All mouse allograft studies and procedures related to animal handling, care and treatment were conducted in compliance with all applicable regulations and guidelines of the Institutional Animal Care and Use Committee (IACUC). Female C57BL/6J (strain 000664) mice aged 6–8 weeks from the Jackson Laboratory were used for these studies.

Generation of allograft models

In order to generate subcutaneous allograft tumours, each mouse was inoculated in the right flank with 3 × 10⁵ of KPCY 6499c4 tumour cells in 0.1 ml of Matrigel:PBS (1:1). Treatments were started when the average tumour size reached 140 mm³. Tumour size was measured at two dimensions using a digital calliper, and the tumour volume in mm³ was calculated using the formula volume = (width² × length)/2. Mice on studies were weighed and tumours were measured 2 times a week.

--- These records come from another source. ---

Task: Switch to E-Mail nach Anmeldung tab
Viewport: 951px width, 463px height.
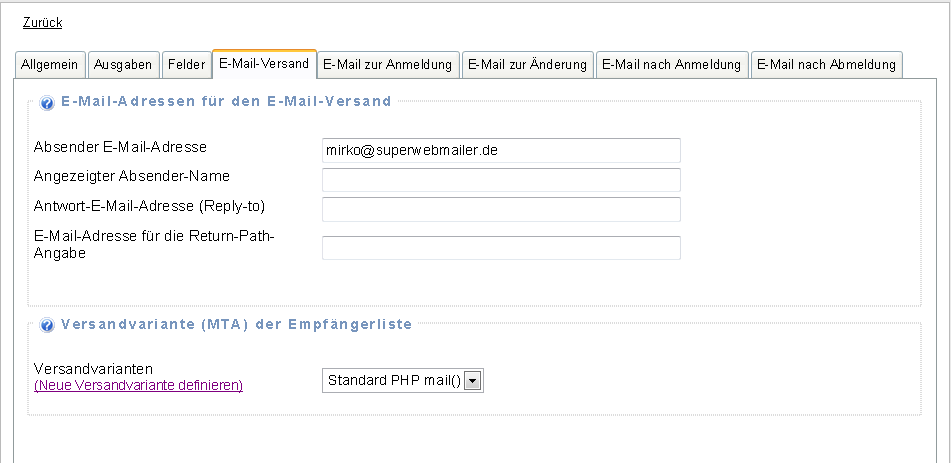Action: (x=671, y=65)
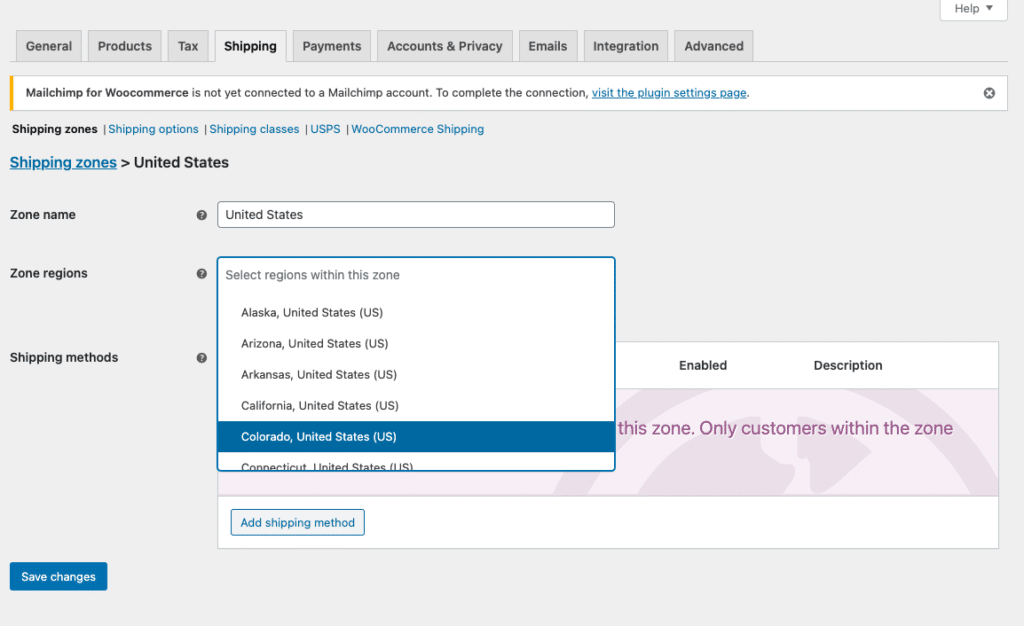The image size is (1024, 626).
Task: Return via the Shipping zones breadcrumb
Action: pyautogui.click(x=63, y=162)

To generate orthotopic allograft tumours, 5 × 10⁴ KPCY 6499c4 tumour cells in 20 µl PBS/Matrigel mixtures (1:1) were implanted directly into the mouse pancreas through a laparoscopic incision. Treatments were started when the average tumour size reached ~50 mm³. Body weights were measured and tumour growth was monitored by ultrasound twice weekly.

RMC-7977 treatment

Tumour-bearing mice were randomized, assigned into groups (n = 9–10 per group), and treated daily via oral gavage with vehicle or RMC-7977 (10 mg kg⁻¹). For subcutaneous KPCY study, survival endpoint was defined as: tumour volume reaching 2000 mm³ or mice showing any clinical signs, including severe ulceration. For orthotopic KPCY study, survival endpoint was defined as (1) mice showing any clinical signs including hunching or fluid in the abdomen, or (2) tumour dimensions exceeding the imaging frame of the ultrasound. Body weights were measured twice a week during the study. Tissue was collected either at 4 h or 24 h after last dose and preserved as previously described (see ‘In vivo xenograft studies’).

In vivo GEMM studies

Mouse breeding

All animal research experiments were approved by the Columbia University Irving Medical Center (CUIMC) Institutional Animal Care and Use Committee (IACUC). Mouse colonies were bred and maintained with standard mouse chow and water, ad libitum, under a standard 12 h light/12 h dark cycle. KPC (Kras^LSL.G12D/+; Trp53^LSL.R172H/+;Pdx1-cre^tg/+), KC (Kras^LSL.G12D/+;Pdx1-cre^tg/+), PC (Trp53^LSL.R172H/+;Pdx1-cre^tg/+) as well as KP^F/FC (Kras^LSL.G12D/+;Trp53^flox/flox;Pdx1-cre^tg/+), KP^F/F (Kras^LSL.G12D/+;Trp53^flox/flox) and P^F/FC (Trp53^flox/flox;Pdx1-cre^tg/+) mice were generated in the Olive Laboratory at Columbia University, by crossing the described alleles. Mouse genotypes were determined using real-time PCR with specific probes designed for each gene (Transnetyx). Kras^LSL-G12D/+;Trp53^LSL-R172H/+;Pdx1-cre^tg/+;Rosa26^YFP/YFP (KPCY) were bred and maintained in pathogen-free facilities at the University of Pennsylvania.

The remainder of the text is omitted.